General aspects of using McMule

In this section, we will collect a few general points of interest regarding McMule. In particular, we will discuss heuristics on how much statistics is necessary for different contributions in Section Statistics. This is followed by a more in-depth discussion of the analysis strategy in Section Analysis.

Flavour

McMule implements generic processes that are connected to physical processes by setting the masses of the particles. For example, m2enng0 can refer to \(\mu\to e\nu\bar\nu\gamma\), \(\tau\to e\nu\bar\nu\gamma\), or \(\tau\to\mu\nu\bar\nu\gamma\), depending on the values of Mm and Me. These parameters are controlled by flavour as set during initflavour(). Further, initflavour() also sets the centre-of-mass energy scms for \(2\to n\) processes. We provide flavours for all relevant combinations as well as a few presets for scms as shown in Table 3. For processes that support it, appending a + or - can switch the charge of one of the invloved flavours.

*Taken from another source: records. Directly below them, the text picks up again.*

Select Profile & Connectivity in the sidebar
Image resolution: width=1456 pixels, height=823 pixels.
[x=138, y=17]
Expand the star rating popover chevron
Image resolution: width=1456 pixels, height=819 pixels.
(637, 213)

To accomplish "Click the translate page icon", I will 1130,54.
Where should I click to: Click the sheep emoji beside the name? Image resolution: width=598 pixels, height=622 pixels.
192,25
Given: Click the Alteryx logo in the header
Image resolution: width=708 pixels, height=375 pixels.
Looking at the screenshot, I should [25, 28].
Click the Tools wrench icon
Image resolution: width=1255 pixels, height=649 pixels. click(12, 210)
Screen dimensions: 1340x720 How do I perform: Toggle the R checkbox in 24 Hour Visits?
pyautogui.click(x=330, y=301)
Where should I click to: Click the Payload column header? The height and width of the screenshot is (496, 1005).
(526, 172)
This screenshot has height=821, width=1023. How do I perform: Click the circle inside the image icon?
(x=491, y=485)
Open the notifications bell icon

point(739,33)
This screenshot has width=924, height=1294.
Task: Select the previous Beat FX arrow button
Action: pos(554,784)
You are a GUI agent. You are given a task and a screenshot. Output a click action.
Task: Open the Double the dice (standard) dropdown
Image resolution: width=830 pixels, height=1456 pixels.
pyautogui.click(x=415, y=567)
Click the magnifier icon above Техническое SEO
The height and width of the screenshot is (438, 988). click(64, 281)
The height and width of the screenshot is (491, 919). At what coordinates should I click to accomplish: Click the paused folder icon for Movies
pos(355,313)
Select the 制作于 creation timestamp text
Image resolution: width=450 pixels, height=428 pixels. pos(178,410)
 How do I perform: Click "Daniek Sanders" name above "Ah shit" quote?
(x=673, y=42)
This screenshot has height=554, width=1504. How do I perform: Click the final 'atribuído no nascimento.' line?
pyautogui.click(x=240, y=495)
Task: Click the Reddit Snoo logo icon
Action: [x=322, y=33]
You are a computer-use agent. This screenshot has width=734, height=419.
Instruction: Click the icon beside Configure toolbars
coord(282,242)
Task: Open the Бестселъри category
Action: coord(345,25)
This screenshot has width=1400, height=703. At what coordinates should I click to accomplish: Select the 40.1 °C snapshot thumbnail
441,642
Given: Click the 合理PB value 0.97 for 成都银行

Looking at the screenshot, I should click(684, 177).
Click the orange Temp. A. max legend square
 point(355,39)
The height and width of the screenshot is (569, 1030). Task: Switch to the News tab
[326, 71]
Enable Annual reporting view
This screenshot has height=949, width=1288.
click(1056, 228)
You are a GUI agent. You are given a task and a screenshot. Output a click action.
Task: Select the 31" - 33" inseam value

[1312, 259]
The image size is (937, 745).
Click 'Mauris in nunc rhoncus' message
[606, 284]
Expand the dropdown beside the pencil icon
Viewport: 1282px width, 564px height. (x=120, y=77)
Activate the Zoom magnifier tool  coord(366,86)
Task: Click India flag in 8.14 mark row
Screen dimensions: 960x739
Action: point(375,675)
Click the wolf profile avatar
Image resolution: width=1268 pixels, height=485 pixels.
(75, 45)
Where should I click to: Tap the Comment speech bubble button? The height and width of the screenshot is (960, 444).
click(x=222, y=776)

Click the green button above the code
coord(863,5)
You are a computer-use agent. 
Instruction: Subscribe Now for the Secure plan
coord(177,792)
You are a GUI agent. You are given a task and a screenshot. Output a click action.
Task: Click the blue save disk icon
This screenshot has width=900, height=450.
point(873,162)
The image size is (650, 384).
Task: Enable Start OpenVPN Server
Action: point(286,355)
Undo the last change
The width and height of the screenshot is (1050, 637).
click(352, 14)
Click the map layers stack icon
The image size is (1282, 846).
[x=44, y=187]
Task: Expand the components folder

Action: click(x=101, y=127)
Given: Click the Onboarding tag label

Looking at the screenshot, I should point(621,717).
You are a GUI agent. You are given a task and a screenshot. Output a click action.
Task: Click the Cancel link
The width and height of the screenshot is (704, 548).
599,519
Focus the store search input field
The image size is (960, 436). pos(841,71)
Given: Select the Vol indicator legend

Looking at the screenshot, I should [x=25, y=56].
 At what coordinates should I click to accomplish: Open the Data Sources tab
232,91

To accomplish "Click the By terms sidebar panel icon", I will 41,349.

Table 3 The different `flavour` in McMule
Flavour	Mapping			Default centre-of-mass energy
Flavour	`t`	`m`	`e`	Default centre-of-mass energy
`mu-e`		μ	e	no default
`tau-mu`		τ	μ	no default
`tau-e`		τ	e	no default
`tau-mue`	τ	μ	e	no default
`tau-emu`	τ	e	μ	no default
`mu-0`		μ	0	no default
`tau-0`		τ	0	no default
`e-p`		p	e	no default
`mu-p`		p	μ	no default
`muone`		μ	e	\(m_e^2+m_\mu^2+2m_e\times150\,{\rm GeV}\)
`mesa`		p	e	\(m_e^2+m_p^2+2m_p\times155\,{\rm MeV}\)
`belleTau`		τ	e	\(M_{\Upsilon(4S)}^2\)

Statistics

McMule is a Monte Carlo program. This means it samples the integrand at \(N\) (pseudo-)random points to get an estimate for the integral. However, because it uses the adaptive Monte Carlo integration routine vegas [15], we split \(N=i\times n\) into \(i\) iterations (itmx), each with \(n\) points (ncall). After each iteration, vegas changes the way it will sample the next iteration based on the results of the previous one. Hence, the performance of the integration is a subtle interplay between \(i\) and \(n\) – it is not sufficient any more to consider their product \(N\).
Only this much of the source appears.